Le questionneur répéta une et deux fois ce qu'il avait d'abord exposé. Sancho dit alors:

«À mon avis, je vais bâcler cette affaire en un tour de main, et voici comment: cet homme jure qu'il va mourir à la potence, n'est- ce pas? et, s'il meurt, il aura dit la vérité; et, d'après la loi, il mérite d'être libre et de passer le pont? Mais si on ne le pend pas, il aura dit un mensonge sous serment, et, d'après la même loi, il mérite d'être pendu?

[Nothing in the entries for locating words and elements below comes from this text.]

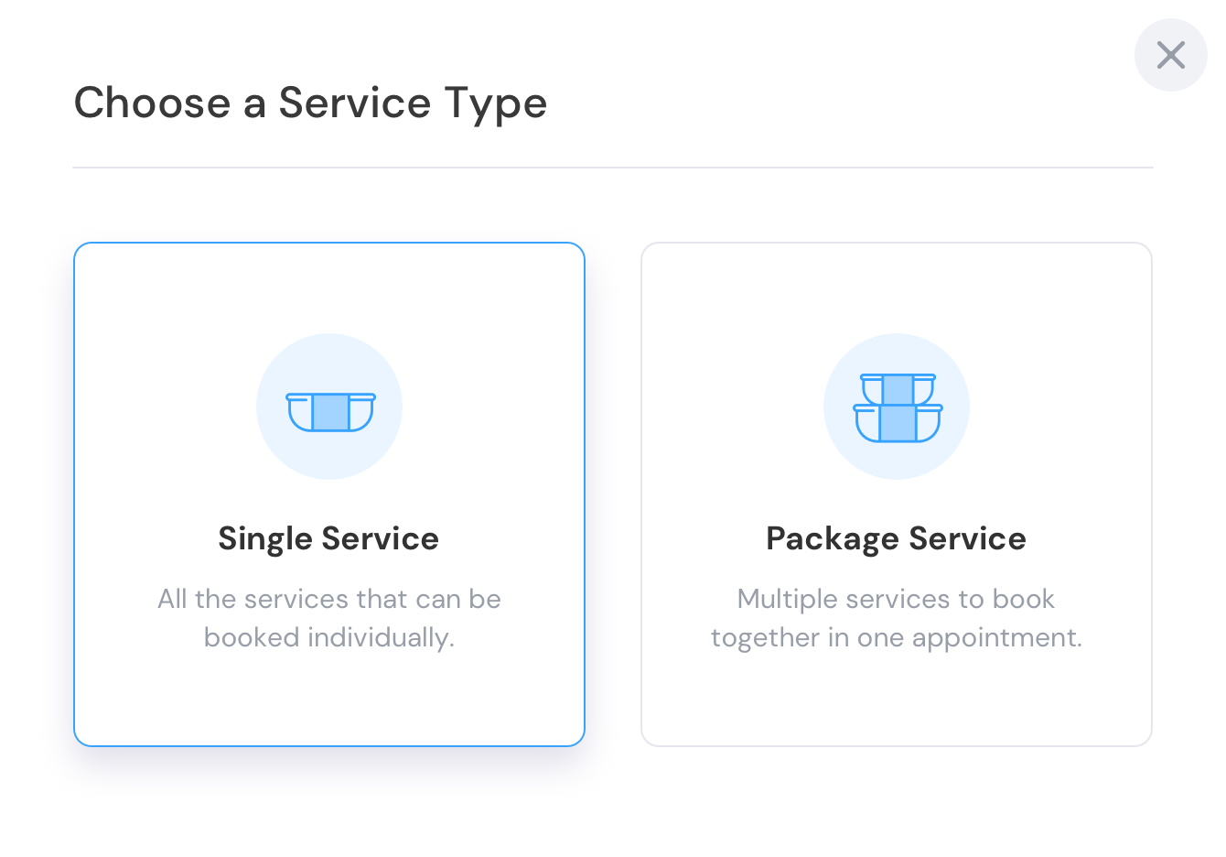Expand the Package Service card for details

[897, 493]
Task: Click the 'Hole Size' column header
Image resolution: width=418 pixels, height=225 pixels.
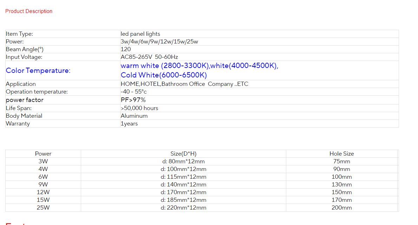Action: coord(341,154)
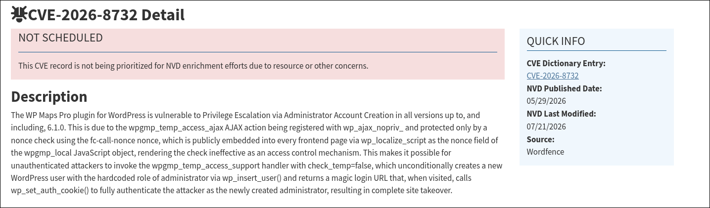
Task: Click the NVD Published Date label
Action: coord(564,89)
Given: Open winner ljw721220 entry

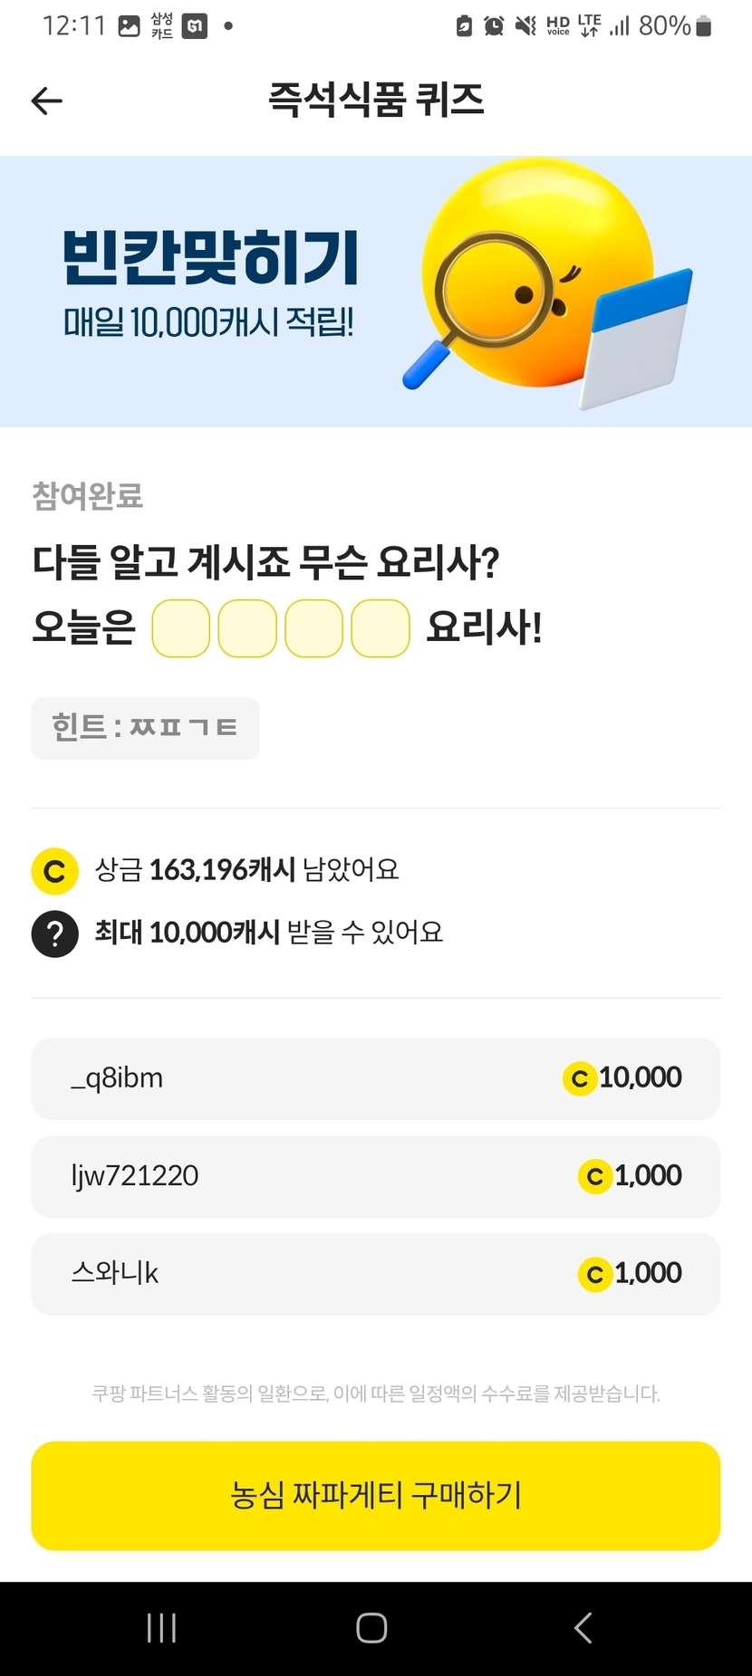Looking at the screenshot, I should coord(376,1176).
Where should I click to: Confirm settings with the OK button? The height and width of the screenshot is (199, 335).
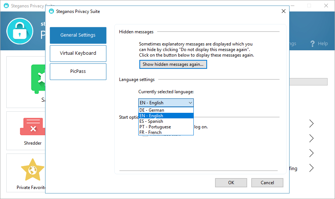click(231, 182)
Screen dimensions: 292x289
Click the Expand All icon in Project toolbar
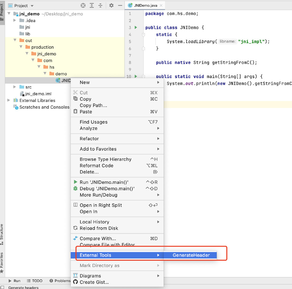(x=92, y=5)
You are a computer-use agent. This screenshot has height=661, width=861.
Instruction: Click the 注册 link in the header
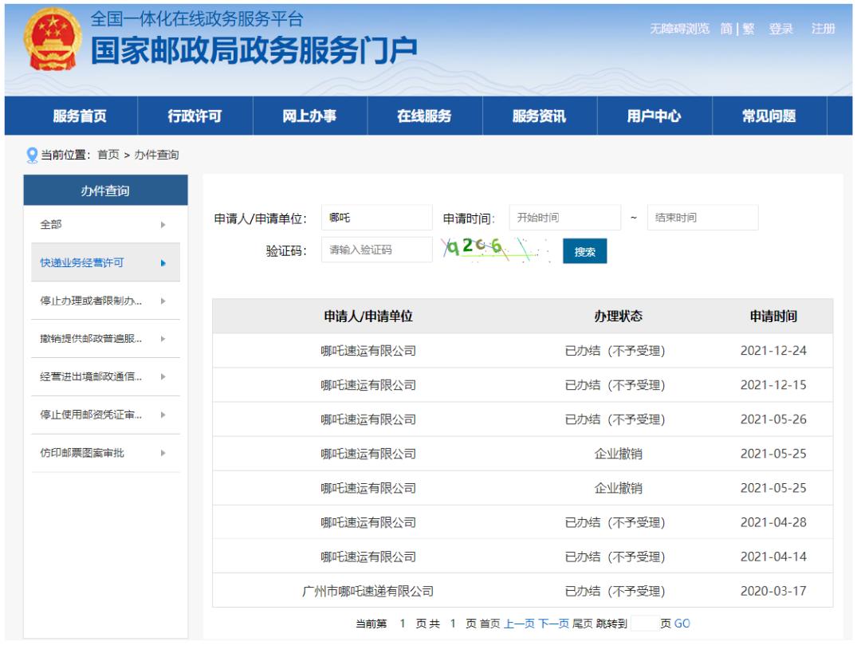(824, 29)
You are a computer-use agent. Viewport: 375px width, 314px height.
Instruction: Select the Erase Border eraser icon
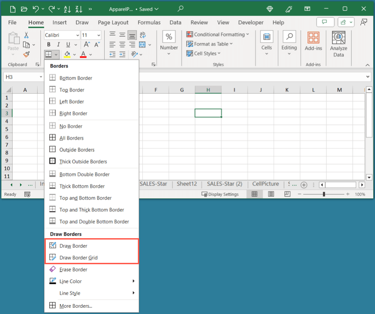point(53,270)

— C'est cela même, comme dit le seigneur gouverneur, reprit le messager; et, quant à la parfaite intelligence du cas, il n'y a plus à douter ni à questionner.

— Je dis donc à présent, répliqua Sancho, que de cet homme on laisse passer la partie qui a dit vrai, et qu'on pende la partie qui a dit faux; de cette manière s'accomplira au pied de la lettre la condition du passage.

— Mais, seigneur gouverneur, repartit le porteur de question, il sera nécessaire qu'on coupe cet homme en deux parties, la menteuse et la véridique, et si on le coupe en deux, il faudra bien qu'il meure. Ainsi l'on n'aura rien obtenu de ce qu'exige la loi, qui doit pourtant s'accomplir de toute nécessité.